Training: It uses only images (no text edits required). The model learns to preserve fine-grained visual evidence necessary for reconstruction.
Integration: The trained slot encoder replaces the standard patch embeddings in the VLM during inference, resulting in more accurate attribute extraction for the dictionary.

3. Key Contributions

Pix2Key Framework: A training-free CIR system that uses structured visual dictionaries with explicit intent polarity ( $+, -, 0$ ), enabling controllable and interpretable constraint matching.
Diversity-Aware Reranking: A mechanism integrated with the dictionary representation to balance strict constraint satisfaction with result variety.
V-Dict-AE: A self-supervised visual-dictionary autoencoder that refines dictionary representations using only image reconstruction, eliminating the need for costly CIR triplets.
DFMM-Compose Benchmark: A new evaluation benchmark derived from DeepFashion-MM that includes fine-grained attribute labels. It enables quantitative evaluation of Intent Satisfaction (Attribute Consistency) and List Diversity (Intra-List Diversity), addressing gaps in existing benchmarks.

4. Experimental Results

The method was evaluated on FashionIQ, CIRR, and the new DFMM-Compose benchmark.

Retrieval Accuracy:
- On FashionIQ, Pix2Key outperforms unimodal baselines and training-free caption-rewrite methods (like CIReVL).
- Pix2Key + V-Dict-AE achieves the best performance across all categories, improving Recall@10 by up to 3.2 points over baselines on FashionIQ and 2.3 points on CIRR.
Intent Consistency (AC@50):
- On DFMM-Compose, Pix2Key significantly outperforms baselines in Attribute Consistency (AC@50), demonstrating that the dictionary approach better captures fine-grained edits than single-sentence captions.
Diversity (ILD@50):
- Pix2Key achieves the highest Intra-List Diversity (ILD@50), proving that the dictionary representation combined with MMR reranking yields diverse results without sacrificing relevance.
Ablation Studies:
- Using negative constraints (avoiding attributes) is crucial for separating intent-violating candidates.
- V-Dict-AE pretraining significantly boosts performance, confirming that self-supervised reconstruction helps preserve fine-grained visual details.
- The system is robust to hyperparameter changes (learning rate, pooler depth) but benefits from higher input resolutions and LoRA adapters.

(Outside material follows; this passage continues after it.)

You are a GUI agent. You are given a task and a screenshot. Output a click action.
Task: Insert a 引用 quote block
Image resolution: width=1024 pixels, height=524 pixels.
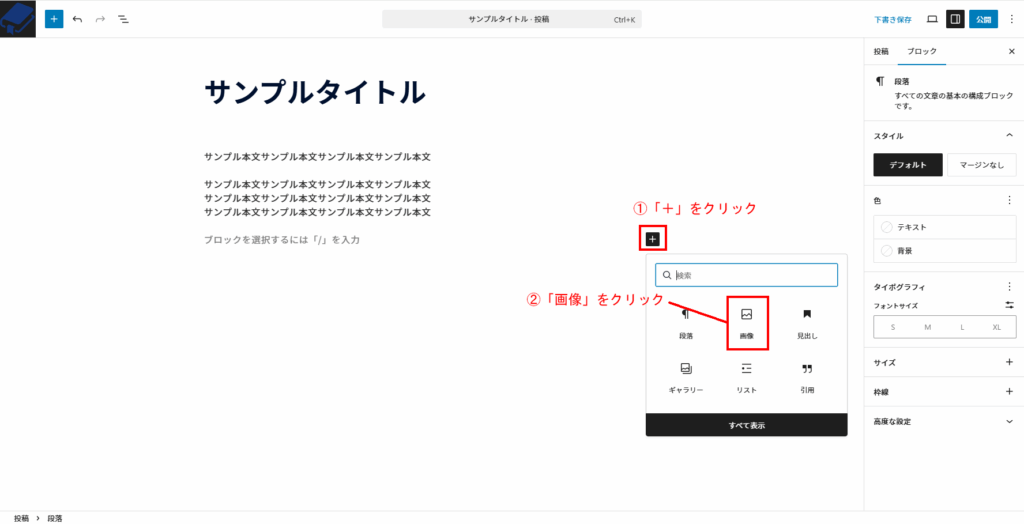tap(807, 376)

5. Significance and Impact

Controllability: By decomposing edits into explicit "add," "avoid," and "keep" constraints, Pix2Key offers a transparent and user-controllable interface for retrieval, unlike "black box" fused embeddings.
Scalability: The approach is training-free regarding the CIR task itself (no triplet supervision needed) and leverages self-supervised pretraining, making it scalable to new domains without expensive annotation.
Evaluation Standard: The introduction of DFMM-Compose shifts the evaluation paradigm from simple "hit rate" to a more holistic assessment of intent satisfaction and result diversity, which is critical for real-world applications like e-commerce and creative design.
Practical Application: The system is particularly well-suited for scenarios requiring precise, localized modifications (e.g., "same dress, different fabric, no stripes") where existing zero-shot methods often fail due to information loss.